The polling architecture trades some real-time responsiveness for operational simplicity. ElastAlert maintains state in Elasticsearch itself (or optionally in local files), tracking the last queried timestamp per rule to ensure no data gaps. When a query runs, it fetches documents since the last successful run, processes them through the rule logic, and updates the state. If ElastAlert crashes and restarts, it resumes from the last checkpoint. This design proved remarkably robust in Yelp's production environment, handling service restarts, network hiccups, and Elasticsearch cluster maintenance without losing alerts or double-firing.
Gotcha
The elephant in the room: ElastAlert is officially archived and unmaintained. Yelp moved on, leaving the original repository frozen in 2020. This isn't just a minor inconvenience—it means no compatibility updates for modern Elasticsearch versions (8.x+), no security patches, and no bug fixes. The Elasticsearch query DSL and APIs have evolved, and newer Elasticsearch versions may reject queries that ElastAlert generates. If you're running Elasticsearch 7.x or earlier, it might still function, but you're building on a foundation that will only become more brittle over time.
Even when it was actively maintained, ElastAlert had architectural limitations.

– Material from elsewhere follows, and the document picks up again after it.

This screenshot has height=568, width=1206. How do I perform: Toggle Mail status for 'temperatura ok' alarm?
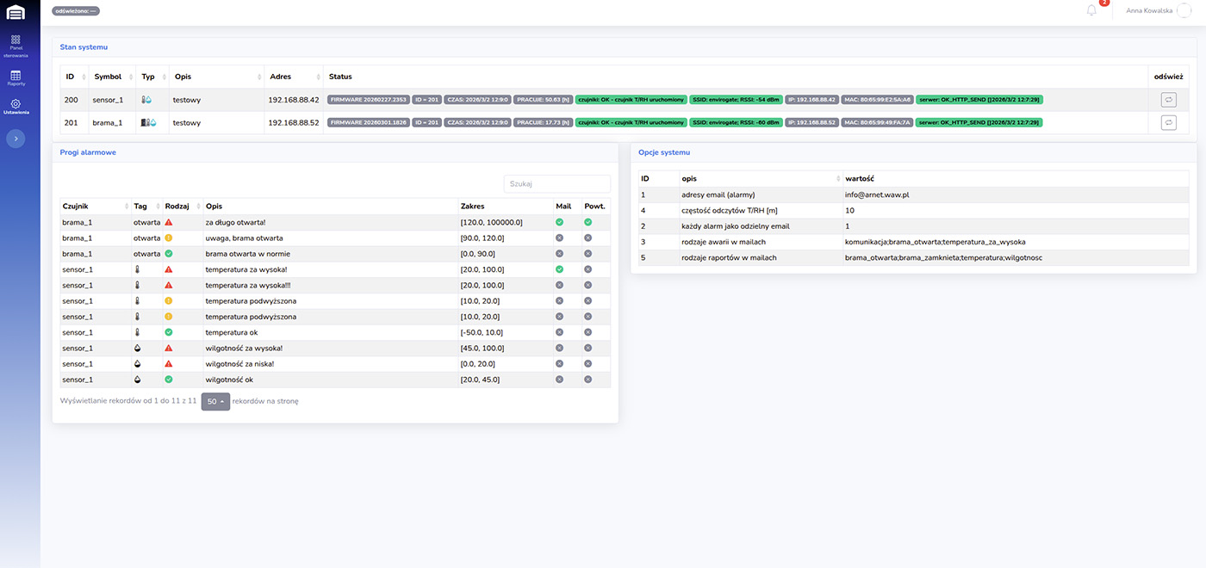point(559,332)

The polling-based design introduces inherent latency—if you run queries every minute, you could miss a ten-second spike that resolved itself. Heavy aggregations across large time windows can generate significant Elasticsearch cluster load, potentially impacting production query performance. I've seen poorly configured spike rules with wide timeframes effectively DDoS their own Elasticsearch clusters during high-traffic periods. You need to carefully tune buffer_time, run_every, and query complexity to balance alert freshness against cluster impact.
Alert deduplication also requires manual configuration. Without proper aggregation_key and realert settings, you'll experience alert fatigue—hundreds of Slack messages for the same underlying issue. The documentation helps, but getting the balance right between noise reduction and missing critical alerts takes iteration and production experience.
Verdict
Use if: You're maintaining a legacy system already running ElastAlert on Elasticsearch 7.x and cannot allocate migration resources immediately—it still works in frozen environments. Better yet, migrate to ElastAlert2 (the community fork at jertel/elastalert2) if you want the same YAML-based approach with active development, modern Elasticsearch support, and ongoing security updates. ElastAlert2 maintains near-complete compatibility with original configurations, making migration straightforward.
Skip if: You're starting fresh, running Elasticsearch 8.x+, or need long-term support. Use Elastic's native Alerting/Watcher feature instead if you have a paid license—it's deeply integrated and officially supported. For open-source solutions, ElastAlert2 is the direct successor. If you're already using Grafana for visualization, its built-in alerting can query Elasticsearch and provides a unified interface. Don't deploy the archived YelpArchive/elastalert repository in new projects—you're inheriting technical debt from day one.